* [WHAT IS REQUIRED]: Render every line of the items below as a JSON list of strings, one string per line, with blank lines omitted.

####

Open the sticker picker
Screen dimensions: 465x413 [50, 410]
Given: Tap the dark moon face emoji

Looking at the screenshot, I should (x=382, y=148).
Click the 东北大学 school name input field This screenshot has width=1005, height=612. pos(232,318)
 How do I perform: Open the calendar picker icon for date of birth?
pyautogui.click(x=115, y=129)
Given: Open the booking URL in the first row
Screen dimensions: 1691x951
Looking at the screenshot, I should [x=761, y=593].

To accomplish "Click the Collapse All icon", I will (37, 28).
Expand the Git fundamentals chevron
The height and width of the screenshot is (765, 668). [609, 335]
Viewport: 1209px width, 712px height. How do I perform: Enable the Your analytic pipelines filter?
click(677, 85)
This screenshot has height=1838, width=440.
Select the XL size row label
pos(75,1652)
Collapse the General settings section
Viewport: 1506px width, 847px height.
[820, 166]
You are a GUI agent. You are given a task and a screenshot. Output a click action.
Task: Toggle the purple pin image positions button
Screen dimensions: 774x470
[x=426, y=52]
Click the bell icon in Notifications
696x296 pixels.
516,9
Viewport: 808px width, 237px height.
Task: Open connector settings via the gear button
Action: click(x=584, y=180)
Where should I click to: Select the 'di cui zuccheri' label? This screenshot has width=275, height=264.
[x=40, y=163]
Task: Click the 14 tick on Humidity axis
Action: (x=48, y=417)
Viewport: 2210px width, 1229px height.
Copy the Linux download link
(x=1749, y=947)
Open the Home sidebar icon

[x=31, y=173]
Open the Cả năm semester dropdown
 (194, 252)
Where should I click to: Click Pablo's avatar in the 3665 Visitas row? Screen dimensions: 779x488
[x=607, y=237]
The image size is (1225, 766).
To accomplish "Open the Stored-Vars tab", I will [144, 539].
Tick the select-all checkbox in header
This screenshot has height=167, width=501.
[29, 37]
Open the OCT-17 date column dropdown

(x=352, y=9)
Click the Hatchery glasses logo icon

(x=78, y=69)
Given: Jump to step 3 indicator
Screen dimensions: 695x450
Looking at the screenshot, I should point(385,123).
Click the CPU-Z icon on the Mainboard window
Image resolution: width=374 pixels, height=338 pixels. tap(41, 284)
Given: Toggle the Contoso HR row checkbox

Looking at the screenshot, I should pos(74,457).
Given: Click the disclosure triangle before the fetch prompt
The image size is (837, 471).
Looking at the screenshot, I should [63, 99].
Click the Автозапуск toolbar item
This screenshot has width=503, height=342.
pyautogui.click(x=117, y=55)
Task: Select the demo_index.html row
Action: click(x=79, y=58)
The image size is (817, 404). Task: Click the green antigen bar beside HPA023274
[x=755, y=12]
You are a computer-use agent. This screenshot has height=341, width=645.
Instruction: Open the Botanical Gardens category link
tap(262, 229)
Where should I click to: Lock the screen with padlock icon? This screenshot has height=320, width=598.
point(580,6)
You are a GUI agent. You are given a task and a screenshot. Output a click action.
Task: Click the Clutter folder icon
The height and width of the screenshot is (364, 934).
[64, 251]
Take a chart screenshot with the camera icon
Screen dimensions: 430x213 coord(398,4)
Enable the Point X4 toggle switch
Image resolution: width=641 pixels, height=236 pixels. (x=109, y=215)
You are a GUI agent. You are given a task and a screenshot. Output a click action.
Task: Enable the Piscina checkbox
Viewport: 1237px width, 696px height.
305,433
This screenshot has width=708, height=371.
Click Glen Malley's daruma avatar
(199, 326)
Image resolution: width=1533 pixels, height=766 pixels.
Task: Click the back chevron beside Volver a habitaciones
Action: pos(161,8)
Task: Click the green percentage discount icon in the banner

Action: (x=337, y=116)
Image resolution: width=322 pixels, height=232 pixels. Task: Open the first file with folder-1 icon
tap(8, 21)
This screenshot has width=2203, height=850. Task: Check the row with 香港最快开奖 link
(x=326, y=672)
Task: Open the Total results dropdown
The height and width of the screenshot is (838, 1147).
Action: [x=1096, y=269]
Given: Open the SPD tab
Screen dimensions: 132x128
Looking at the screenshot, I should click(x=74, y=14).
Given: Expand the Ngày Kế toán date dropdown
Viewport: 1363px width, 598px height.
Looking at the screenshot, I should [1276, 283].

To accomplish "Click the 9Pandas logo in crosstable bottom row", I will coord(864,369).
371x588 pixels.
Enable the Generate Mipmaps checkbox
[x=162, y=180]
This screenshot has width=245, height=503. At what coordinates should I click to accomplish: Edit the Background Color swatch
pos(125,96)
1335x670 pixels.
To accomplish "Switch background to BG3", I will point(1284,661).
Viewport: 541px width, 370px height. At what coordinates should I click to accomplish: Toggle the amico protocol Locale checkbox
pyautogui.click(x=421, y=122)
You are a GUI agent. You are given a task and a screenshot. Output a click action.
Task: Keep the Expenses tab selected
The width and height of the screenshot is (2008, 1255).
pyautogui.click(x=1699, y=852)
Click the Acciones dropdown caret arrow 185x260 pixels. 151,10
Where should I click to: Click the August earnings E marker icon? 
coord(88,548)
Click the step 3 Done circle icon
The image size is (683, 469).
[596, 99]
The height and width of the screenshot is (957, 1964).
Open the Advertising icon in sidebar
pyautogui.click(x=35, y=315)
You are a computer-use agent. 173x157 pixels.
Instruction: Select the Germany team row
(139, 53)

####

* [ANSWER TO THIS EXERCISE]:
[
  "Open the sticker picker",
  "Screen dimensions: 465x413 [50, 410]",
  "Given: Tap the dark moon face emoji",
  "Looking at the screenshot, I should (x=382, y=148).",
  "Click the 东北大学 school name input field This screenshot has width=1005, height=612. pos(232,318)",
  " How do I perform: Open the calendar picker icon for date of birth?",
  "pyautogui.click(x=115, y=129)",
  "Given: Open the booking URL in the first row",
  "Screen dimensions: 1691x951",
  "Looking at the screenshot, I should [x=761, y=593].",
  "To accomplish \"Click the Collapse All icon\", I will (37, 28).",
  "Expand the Git fundamentals chevron",
  "The height and width of the screenshot is (765, 668). [609, 335]",
  "Viewport: 1209px width, 712px height. How do I perform: Enable the Your analytic pipelines filter?",
  "click(677, 85)",
  "This screenshot has height=1838, width=440.",
  "Select the XL size row label",
  "pos(75,1652)",
  "Collapse the General settings section",
  "Viewport: 1506px width, 847px height.",
  "[820, 166]",
  "You are a GUI agent. You are given a task and a screenshot. Output a click action.",
  "Task: Toggle the purple pin image positions button",
  "Screen dimensions: 774x470",
  "[x=426, y=52]",
  "Click the bell icon in Notifications",
  "696x296 pixels.",
  "516,9",
  "Viewport: 808px width, 237px height.",
  "Task: Open connector settings via the gear button",
  "Action: click(x=584, y=180)",
  "Where should I click to: Select the 'di cui zuccheri' label? This screenshot has width=275, height=264.",
  "[x=40, y=163]",
  "Task: Click the 14 tick on Humidity axis",
  "Action: (x=48, y=417)",
  "Viewport: 2210px width, 1229px height.",
  "Copy the Linux download link",
  "(x=1749, y=947)",
  "Open the Home sidebar icon",
  "[x=31, y=173]",
  "Open the Cả năm semester dropdown",
  " (194, 252)",
  "Where should I click to: Click Pablo's avatar in the 3665 Visitas row? Screen dimensions: 779x488",
  "[x=607, y=237]",
  "The image size is (1225, 766).",
  "To accomplish \"Open the Stored-Vars tab\", I will [144, 539].",
  "Tick the select-all checkbox in header",
  "This screenshot has height=167, width=501.",
  "[29, 37]",
  "Open the OCT-17 date column dropdown",
  "(x=352, y=9)",
  "Click the Hatchery glasses logo icon",
  "(x=78, y=69)",
  "Given: Jump to step 3 indicator",
  "Screen dimensions: 695x450",
  "Looking at the screenshot, I should point(385,123).",
  "Click the CPU-Z icon on the Mainboard window",
  "Image resolution: width=374 pixels, height=338 pixels. tap(41, 284)",
  "Given: Toggle the Contoso HR row checkbox",
  "Looking at the screenshot, I should pos(74,457).",
  "Given: Click the disclosure triangle before the fetch prompt",
  "The image size is (837, 471).",
  "Looking at the screenshot, I should [63, 99].",
  "Click the Автозапуск toolbar item",
  "This screenshot has width=503, height=342.",
  "pyautogui.click(x=117, y=55)",
  "Task: Select the demo_index.html row",
  "Action: click(x=79, y=58)",
  "The image size is (817, 404). Task: Click the green antigen bar beside HPA023274",
  "[x=755, y=12]",
  "You are a computer-use agent. This screenshot has height=341, width=645.",
  "Instruction: Open the Botanical Gardens category link",
  "tap(262, 229)",
  "Where should I click to: Lock the screen with padlock icon? This screenshot has height=320, width=598.",
  "point(580,6)",
  "You are a GUI agent. You are given a task and a screenshot. Output a click action.",
  "Task: Click the Clutter folder icon",
  "The height and width of the screenshot is (364, 934).",
  "[64, 251]",
  "Take a chart screenshot with the camera icon",
  "Screen dimensions: 430x213 coord(398,4)",
  "Enable the Point X4 toggle switch",
  "Image resolution: width=641 pixels, height=236 pixels. (x=109, y=215)",
  "You are a GUI agent. You are given a task and a screenshot. Output a click action.",
  "Task: Enable the Piscina checkbox",
  "Viewport: 1237px width, 696px height.",
  "305,433",
  "This screenshot has width=708, height=371.",
  "Click Glen Malley's daruma avatar",
  "(199, 326)",
  "Image resolution: width=1533 pixels, height=766 pixels.",
  "Task: Click the back chevron beside Volver a habitaciones",
  "Action: pos(161,8)",
  "Task: Click the green percentage discount icon in the banner",
  "Action: (x=337, y=116)",
  "Image resolution: width=322 pixels, height=232 pixels. Task: Open the first file with folder-1 icon",
  "tap(8, 21)",
  "This screenshot has width=2203, height=850. Task: Check the row with 香港最快开奖 link",
  "(x=326, y=672)",
  "Task: Open the Total results dropdown",
  "The height and width of the screenshot is (838, 1147).",
  "Action: [x=1096, y=269]",
  "Given: Open the SPD tab",
  "Screen dimensions: 132x128",
  "Looking at the screenshot, I should click(x=74, y=14).",
  "Given: Expand the Ngày Kế toán date dropdown",
  "Viewport: 1363px width, 598px height.",
  "Looking at the screenshot, I should [1276, 283].",
  "To accomplish \"Click the 9Pandas logo in crosstable bottom row\", I will coord(864,369).",
  "371x588 pixels.",
  "Enable the Generate Mipmaps checkbox",
  "[x=162, y=180]",
  "This screenshot has width=245, height=503. At what coordinates should I click to accomplish: Edit the Background Color swatch",
  "pos(125,96)",
  "1335x670 pixels.",
  "To accomplish \"Switch background to BG3\", I will point(1284,661).",
  "Viewport: 541px width, 370px height. At what coordinates should I click to accomplish: Toggle the amico protocol Locale checkbox",
  "pyautogui.click(x=421, y=122)",
  "You are a GUI agent. You are given a task and a screenshot. Output a click action.",
  "Task: Keep the Expenses tab selected",
  "The width and height of the screenshot is (2008, 1255).",
  "pyautogui.click(x=1699, y=852)",
  "Click the Acciones dropdown caret arrow 185x260 pixels. 151,10",
  "Where should I click to: Click the August earnings E marker icon? ",
  "coord(88,548)",
  "Click the step 3 Done circle icon",
  "The image size is (683, 469).",
  "[596, 99]",
  "The height and width of the screenshot is (957, 1964).",
  "Open the Advertising icon in sidebar",
  "pyautogui.click(x=35, y=315)",
  "You are a computer-use agent. 173x157 pixels.",
  "Instruction: Select the Germany team row",
  "(139, 53)"
]